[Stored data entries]

═══

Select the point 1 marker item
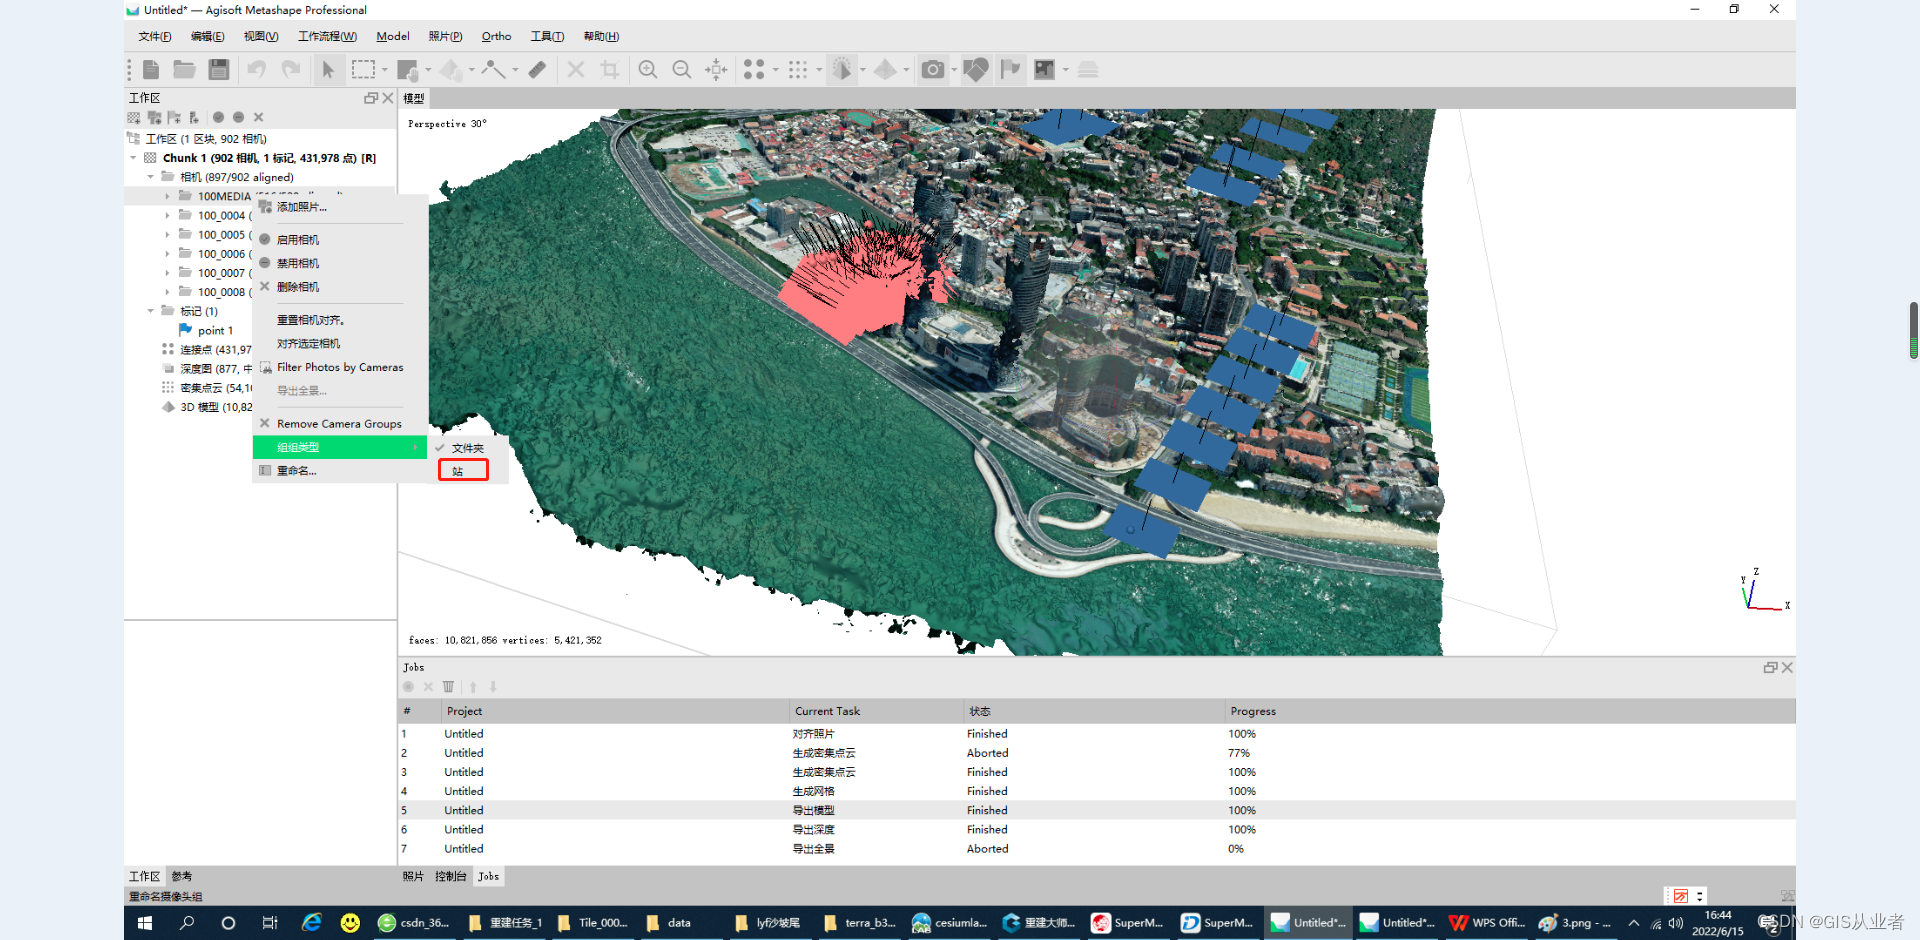 pos(215,331)
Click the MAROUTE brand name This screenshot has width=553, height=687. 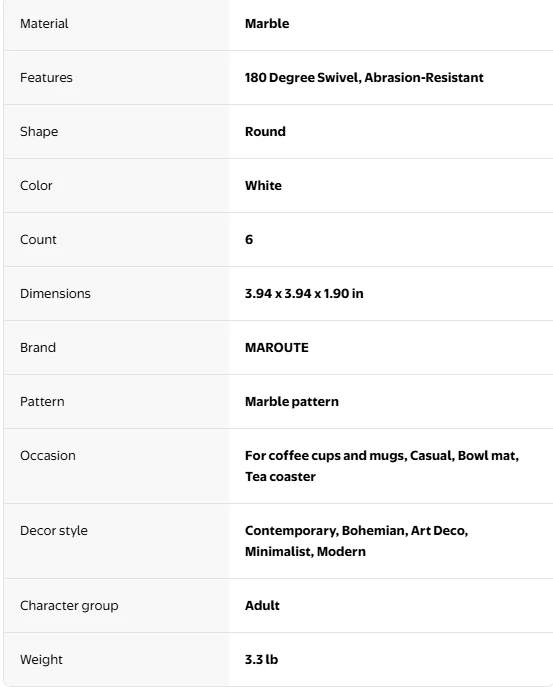pos(276,347)
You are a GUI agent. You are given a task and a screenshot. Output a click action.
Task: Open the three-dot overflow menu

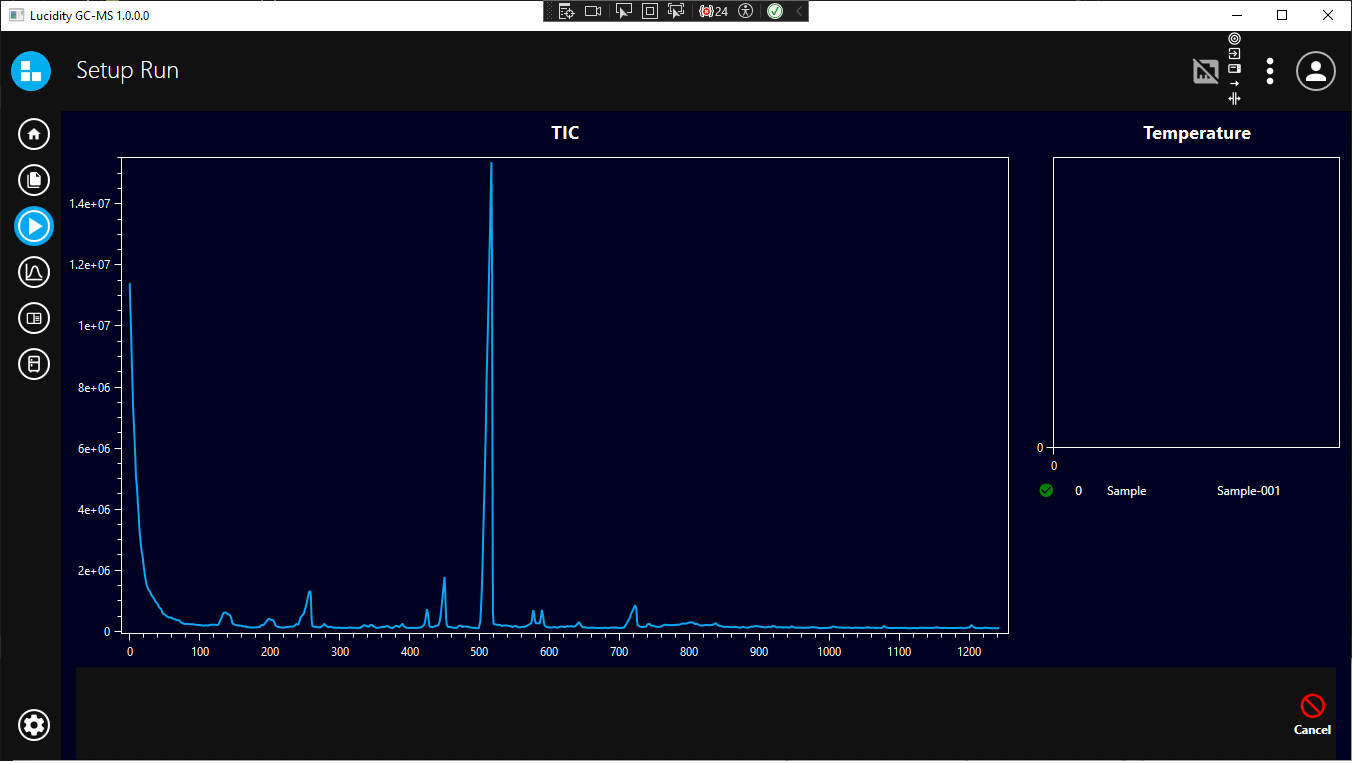[x=1270, y=71]
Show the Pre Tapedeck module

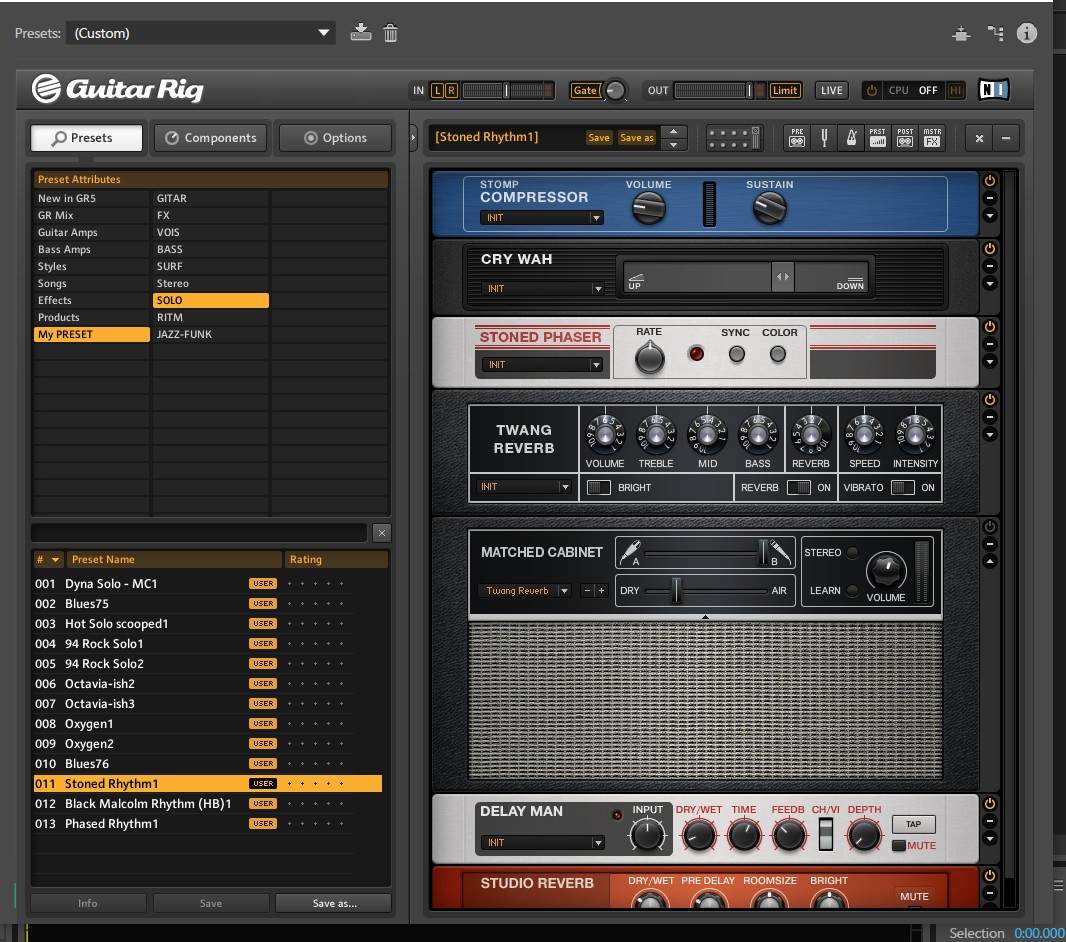coord(797,138)
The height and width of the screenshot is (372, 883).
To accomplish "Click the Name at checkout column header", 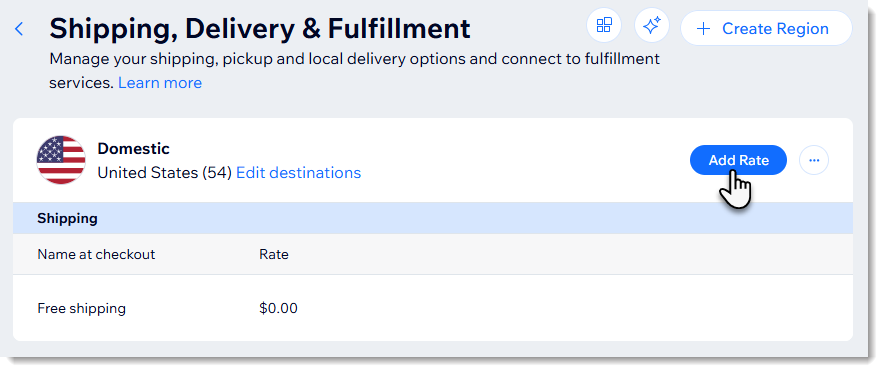I will [x=96, y=254].
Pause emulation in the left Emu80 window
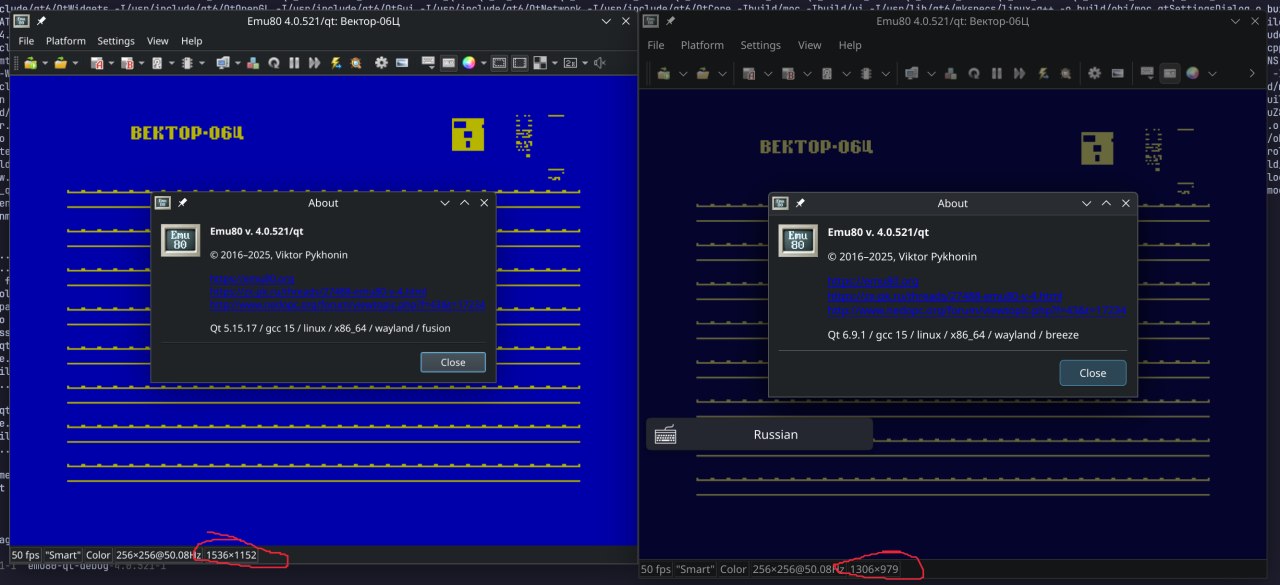 294,63
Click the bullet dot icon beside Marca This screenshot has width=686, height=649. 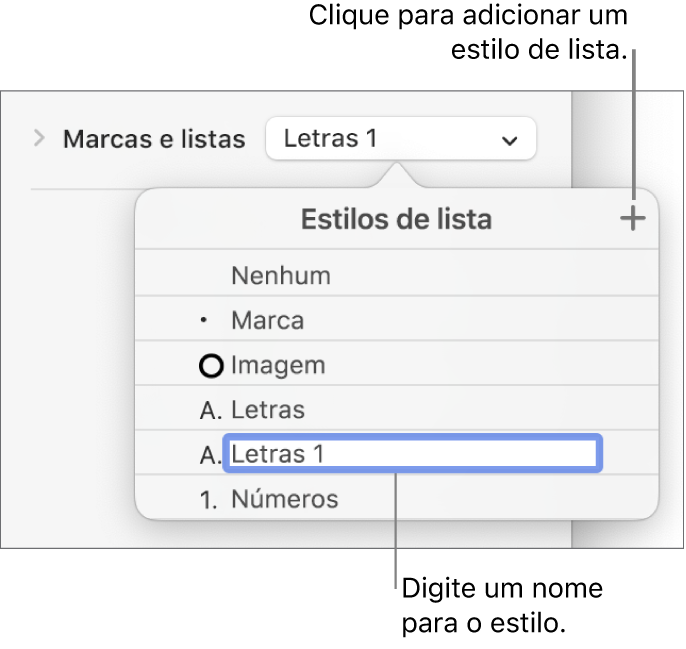pos(207,322)
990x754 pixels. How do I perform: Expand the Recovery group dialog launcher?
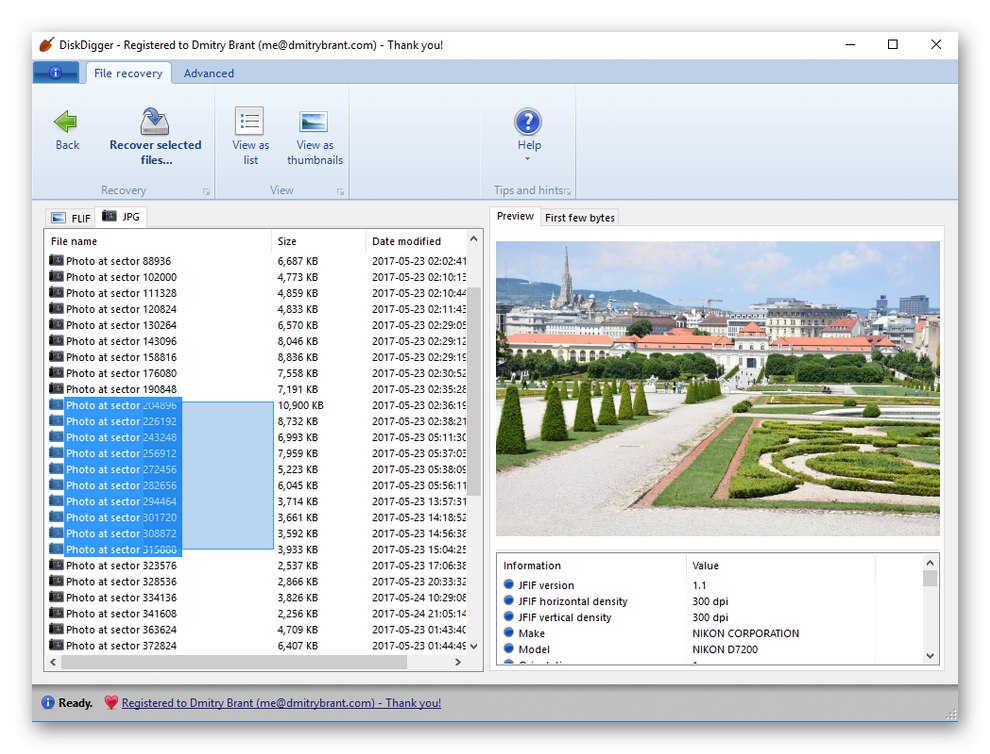(x=207, y=192)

═══

> **WHAT YOU ARE ASKED TO DO**
From the line with "990x754 pixels. How" to the final line of the entries above, reproduce each line exactly and nothing else; the pictures stay out.

> **RESPONSE BOX**
990x754 pixels. How do I perform: Expand the Recovery group dialog launcher?
(x=207, y=192)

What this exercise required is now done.